G&H  Is it ever useful to combine standard hemostatic techniques with hemostatic sprays/gels in the same treatment setting, or should they always be used as a rescue therapy?

SG  Endoscopists have guidelines for GI bleeding in the upper GI tract that always start with dual therapy, either epinephrine plus thermal therapy or hemostatic clip. At the same time, the endoscopist’s skill level is variable, and the level of patient acuity is variable. In 2024, it is reasonable to be mindful of all the therapies that can be used to achieve hemostasis. There are instances even in an initial index endoscopy where standard therapy is not successful, and the endoscopist will use hemostatic powder and in other instances may deploy an OTSC. I think that combined therapy is useful, especially if the standard therapy is not successful even at the index endoscopy, and that physicians are being strategic about when to use combined therapy to achieve hemostasis.

G&H  How do endoscopic hemostatic techniques compare on cost-effectiveness?

SG  There are 2 ways to look at cost-effectiveness. When taking care of patients, endoscopists want to use the techniques and modalities that will get the job done. As I mentioned, this is algorithmic, and there are best practice guidelines on the standard techniques and newer modalities. A more 30,000-foot view of cost-effectiveness is when a patient admitted to the hospital for GI bleeding, especially nonvariceal upper GI bleeding, is managed successfully at the index endoscopy. Cost starts to rise the longer the patient is in the hospital and when more services are needed, such as another endoscopy, interventional radiology, and lastly, surgery (although surgery is relatively rare today). Because all of these add to the cost, doing whatever is necessary at the index endoscopy is critical for achieving the best outcome. Having the best outcome for the patient also controls cost.

G&H  In your own practice, when do you discharge patients with upper GI bleeding? 
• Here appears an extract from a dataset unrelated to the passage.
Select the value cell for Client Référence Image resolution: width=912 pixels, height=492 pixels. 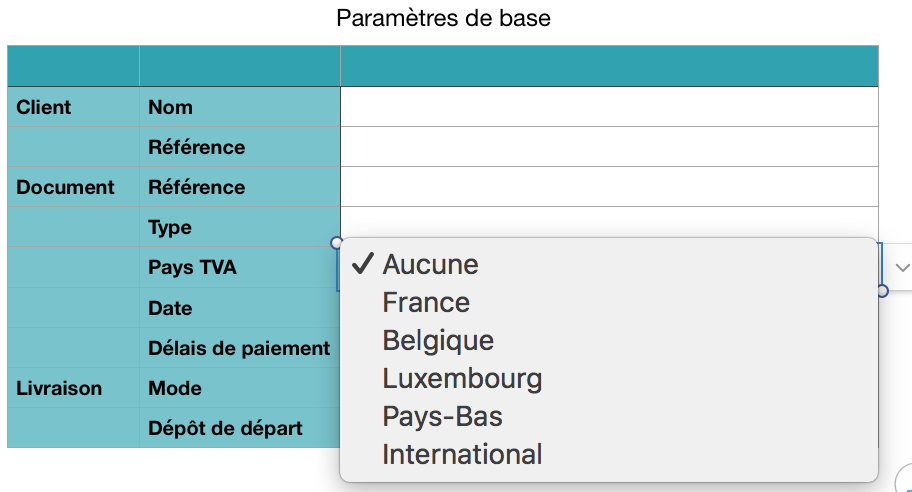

SG  We have a grading system for the different types of ulcers. Patients who do not require endoscopic therapy, those who are the lowest risk in terms of rebleeding (eg, those with a clean-based ulcer or an ulcer with a pigmented spot) will go home on outpatient oral proton pump inhibitor (PPI) therapy. Patients who undergo an intervention usually end up being on an intravenous PPI. Where I work, often those patients require a short hospital stay just for the intravenous medication. Other facilities may be a little more progressive and send patients home after endoscopic therapy with an oral PPI; however, most patients who are actively bleeding end up needing to stay in the hospital.

G&H  Where do you see opportunities to further improve endoscopic hemostatic therapy? 

SG  There are still unanswered questions about the new hemostatic powders on the market, even though initial studies have shown benefit when using these as a standalone therapy, and there are studies showing the benefits of these for rebleeding in upper GI bleeding. I suspect there will be more research into the newer modalities for GI bleeding, whether it is a hemostatic powder, OTSC, or other clips and gels that may come on the market. 

Disclosures

Dr Gross has served as a consultant for Olympus, Cook, Micro-Tech, and Medtronic.

Suggested Reading

Bhurwal A, Patel A, Mutneja H, Goel A, Palomera-Tejeda E, Brahmbhatt B. The role of endoscopic Doppler probe in the management of bleeding peptic ulcers: a systematic review and meta-analysis. Expert Rev Gastroenterol Hepatol. 2021;15(7):835-843.

Jensen DM, Kovacs TOG, Ohning GV, et al. Doppler endoscopic probe monitoring of blood flow improves risk stratification and outcomes of patients with severe nonvariceal upper gastrointestinal hemorrhage. Gastroenterology. 2017;152(6):1310-1318.e1.

Lau JYW, Pittayanon R, Kwek A, et al. Comparison of a hemostatic powder and standard treatment in the control of active bleeding from upper nonvariceal lesions: a multicenter, noninferiority, randomized trial. Ann Intern Med. 2022;175(2):171-178.

Schmidt A, Gölder S, Goetz M, et al. Over-the-scope clips are more effective than standard endoscopic therapy for patients with recurrent bleeding of peptic ulcers. Gastroenterology. 2018;155(3):674-686.e6.